If you don’t have homeowners’ or renters’ insurance, you can take out a policy through a company that specializes in jewelry insurance. But, be cautious. Some independent firms will charge much higher premiums. My research has shown Jewelers Mutual to be a reasonable alternative, charging a 2% premium in most cases.
Here are four key questions to ask your insurance provider before going forward:
1. Is the ring covered if you lose it accidentally, or only if it’s stolen?
The only acceptable answer is that you are fully covered for both.
2. Does the policy cover damage to the ring?
It should cover all damage to the ring, and the diamond. Diamonds are the hardest substance known to man, but can chip and/or crack. The safest of all diamond cuts is the round as it does not contain pointed edges, although round diamonds can be damaged as well.
3. Will the company pay all your claims by check, or will they require you purchase a replacement through a specific jeweler?
This is important, as you want the freedom to return to a jeweler you trust, or at least have the option to shop around. A jeweler with the best interests of the insurance company does not have your best interests as their priority.
4. Are there any exclusions, or circumstances where you are not covered?
There should not be any exclusions. If there is: walk away.
The final step is the appraisal. This will be effortless if you use a jeweler that cares about their clients and is willing to go the extra mile in protecting your purchase.

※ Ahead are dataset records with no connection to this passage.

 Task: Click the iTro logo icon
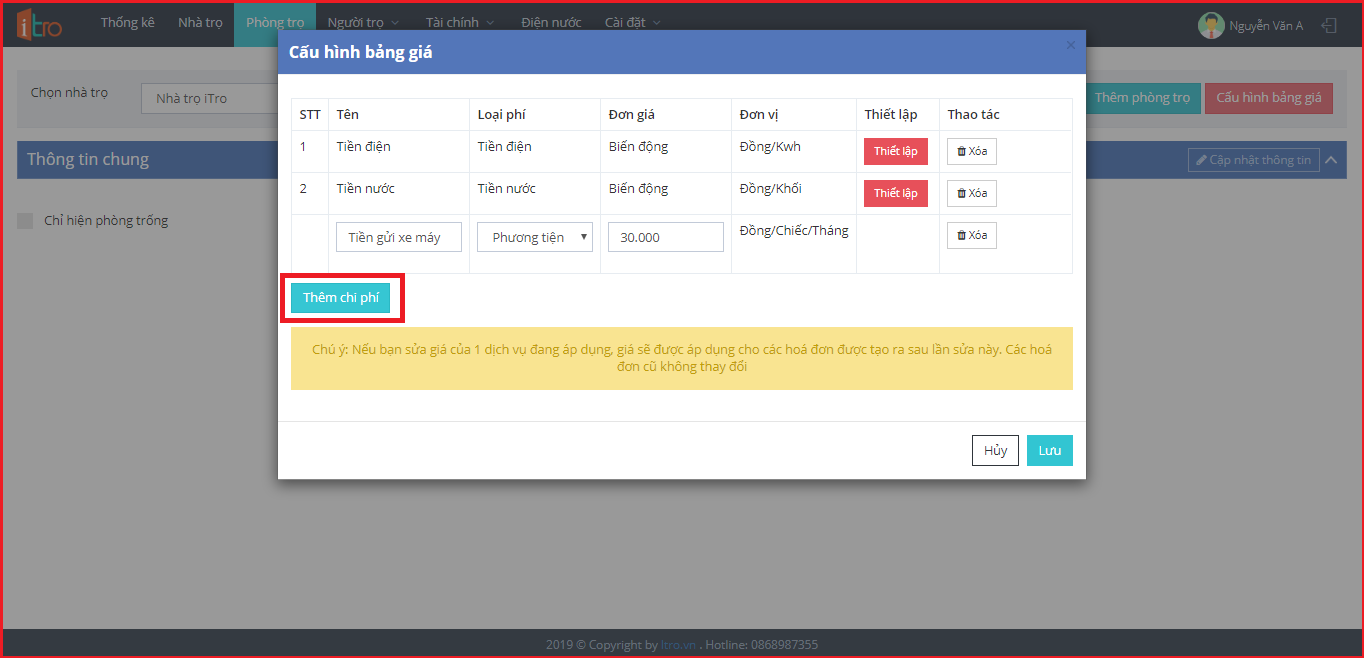click(x=39, y=25)
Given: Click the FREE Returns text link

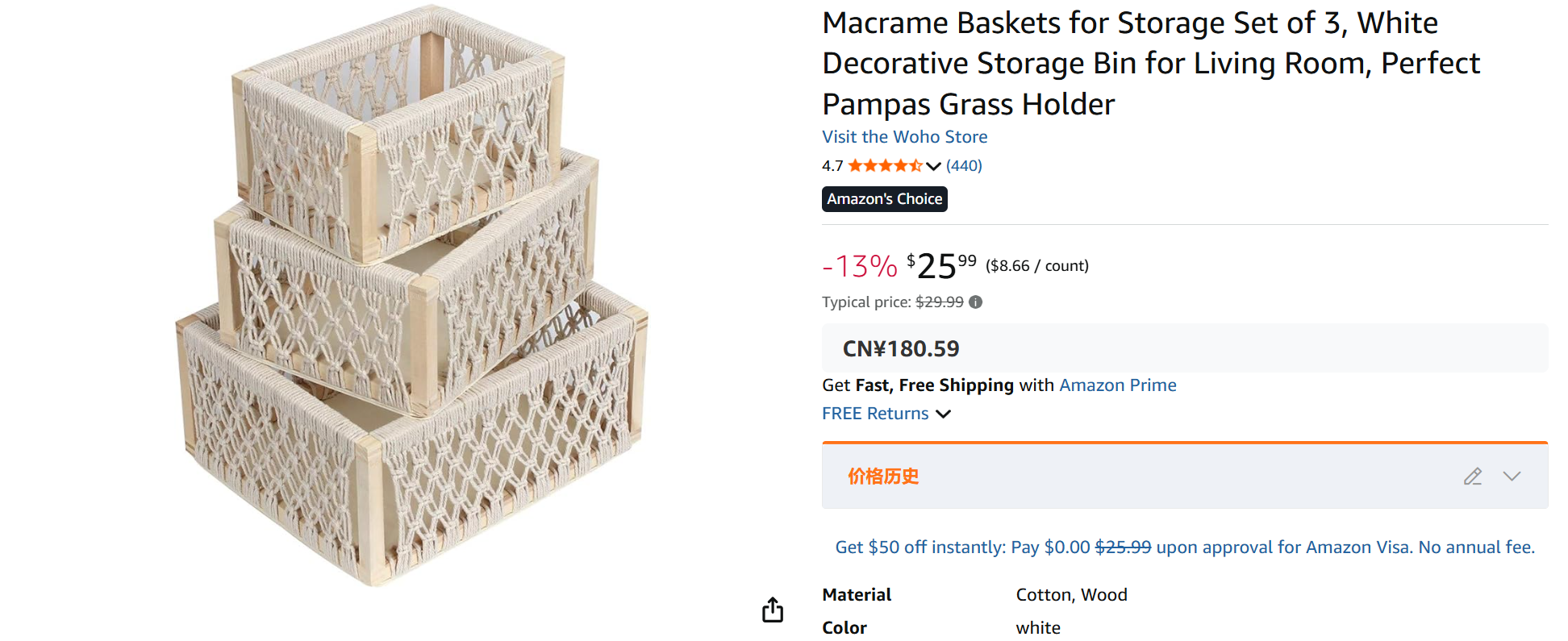Looking at the screenshot, I should pos(875,414).
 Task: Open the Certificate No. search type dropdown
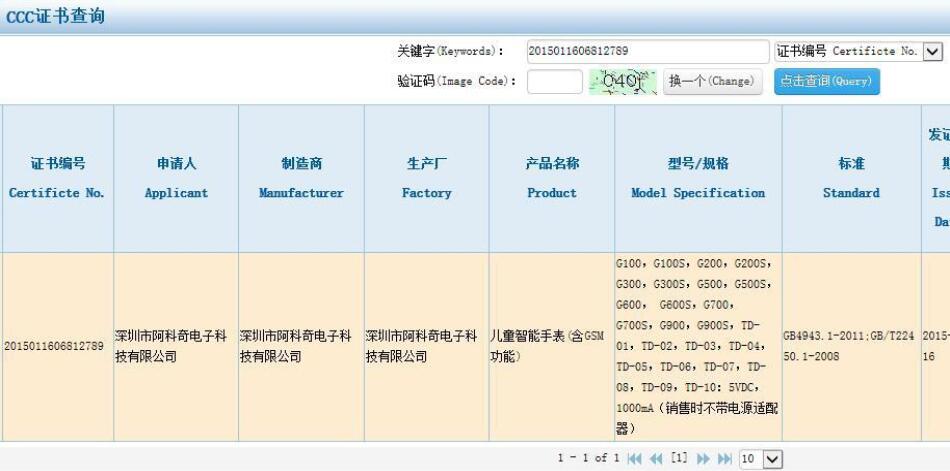[932, 51]
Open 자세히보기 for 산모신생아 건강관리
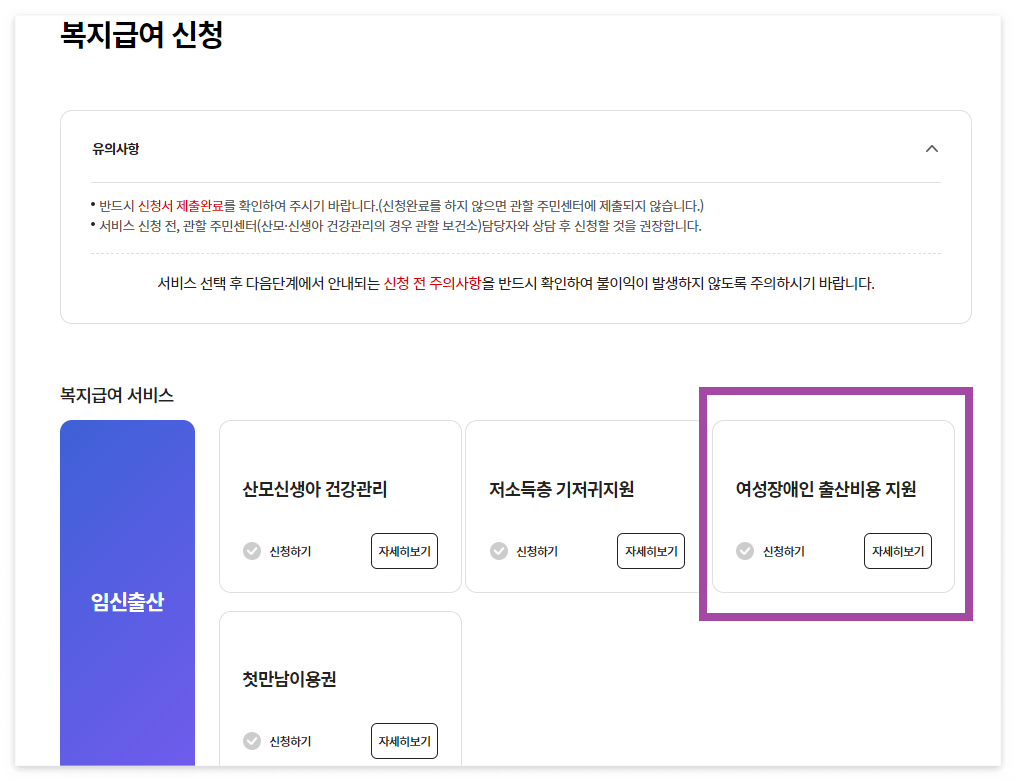This screenshot has height=781, width=1016. (404, 551)
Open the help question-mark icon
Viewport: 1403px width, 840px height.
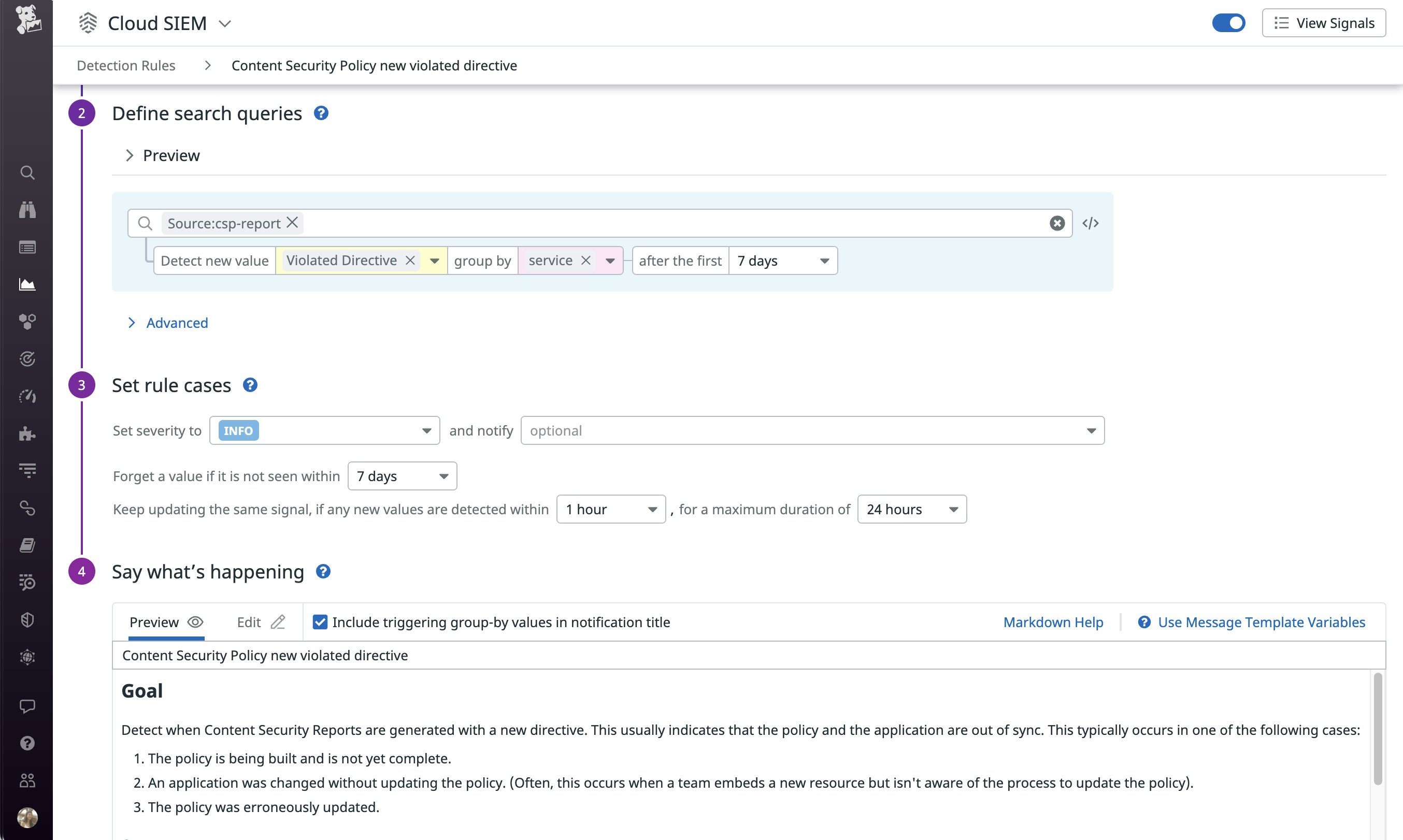27,743
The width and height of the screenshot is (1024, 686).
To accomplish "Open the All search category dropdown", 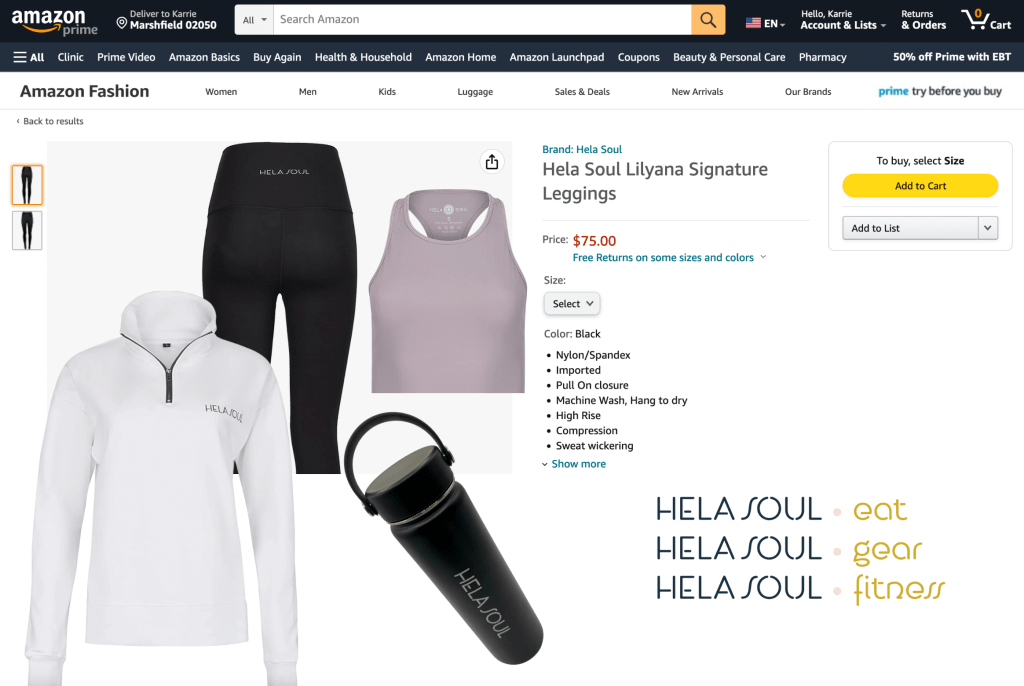I will 254,20.
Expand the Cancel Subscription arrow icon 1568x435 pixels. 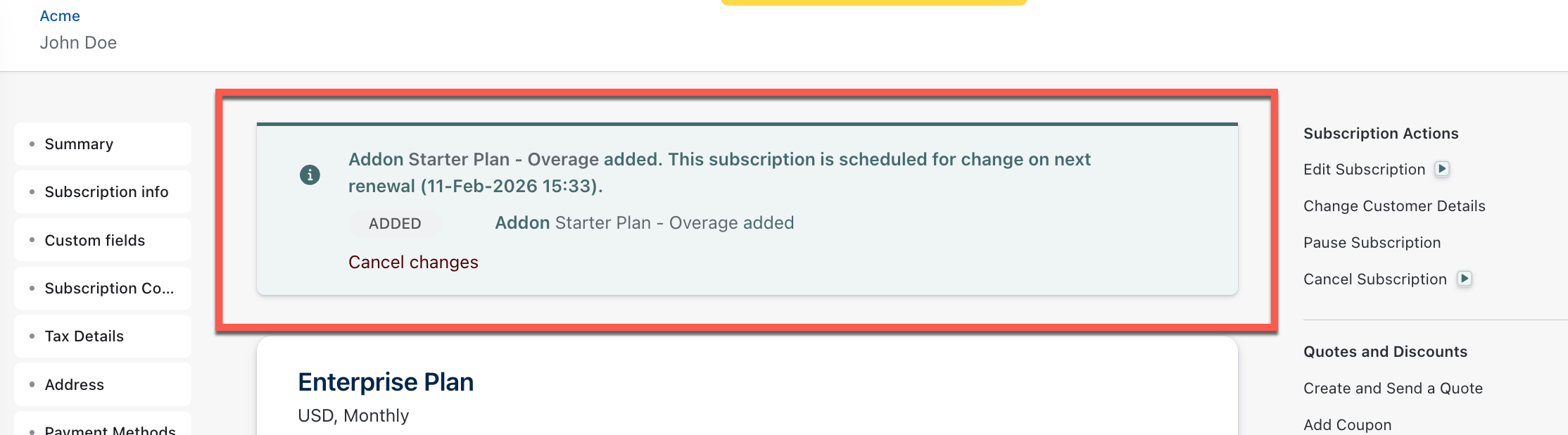tap(1465, 279)
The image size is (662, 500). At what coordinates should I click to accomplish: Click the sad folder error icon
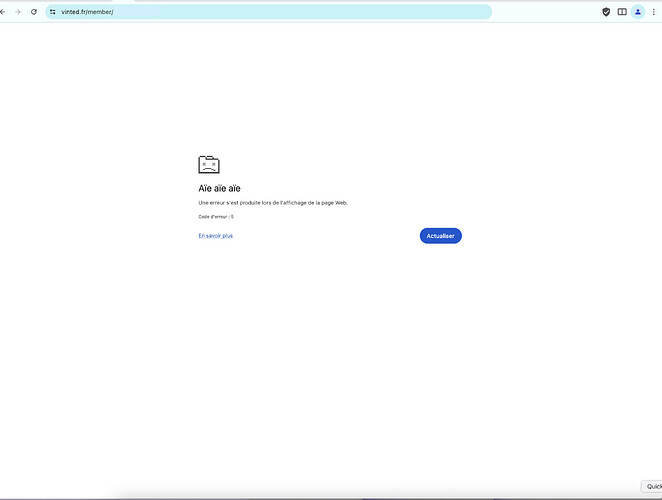coord(209,165)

All insurance companies require a replacement cost appraisal of your ring. You must always request this in order to protect the value of your ring, and to know what it is worth! A thorough appraisal will include the carat weight, cut, clarity, and color of all the diamonds, and the identification number of the accompanying gemological certificate. It will also show the type of metal such as platinum, 14kt, 18kt white or yellow gold. An honest jewelry professional will always provide a signed appraisal, on their letterhead, with all fine jewelry purchases. The appraisal serves as a guarantee of the diamond’s size and quality. Some insurance companies require a copy of the actual gemological certificate. The Gemological Institute of America (GIA) and The European Gemological Laboratory (EGL) are the two largest and the only true independent and acceptable diamond laboratories. Their reports serve as a unique, identifying ‘fingerprint’ of your diamond. Certifications from all other organizations are nearly worthless.
Lastly, you should always receive a verbal or printed confirmation from your insurance company before picking up your ring. I always encourage my clients to call their agent from my store at pickup, if they have not yet done so. This eliminates all risk completely. My advice is to have your jeweler assist you if, for any reason, your policy request is rejected by your insurance company. This issue is not uncommon, and the reason will likely surprise you. Insurance companies often lose money on these types of policies, so some take steps to discourage policy holders from purchasing them. I’ve had dozens of clients tell me they were rejected for coverage. In every case, I was able to correct the issue by calling the company and demanding an explanation. In most cases, it was something as simple as the name on the appraisal did not match that on the policy due to a missing middle initial.

The bottom line is to be your own advocate, if your jeweler doesn’t make the effort to help you protect this prized possession. So, enjoy every moment at this remarkable, romantic, wonderful time in your lives…everything will work out perfectly!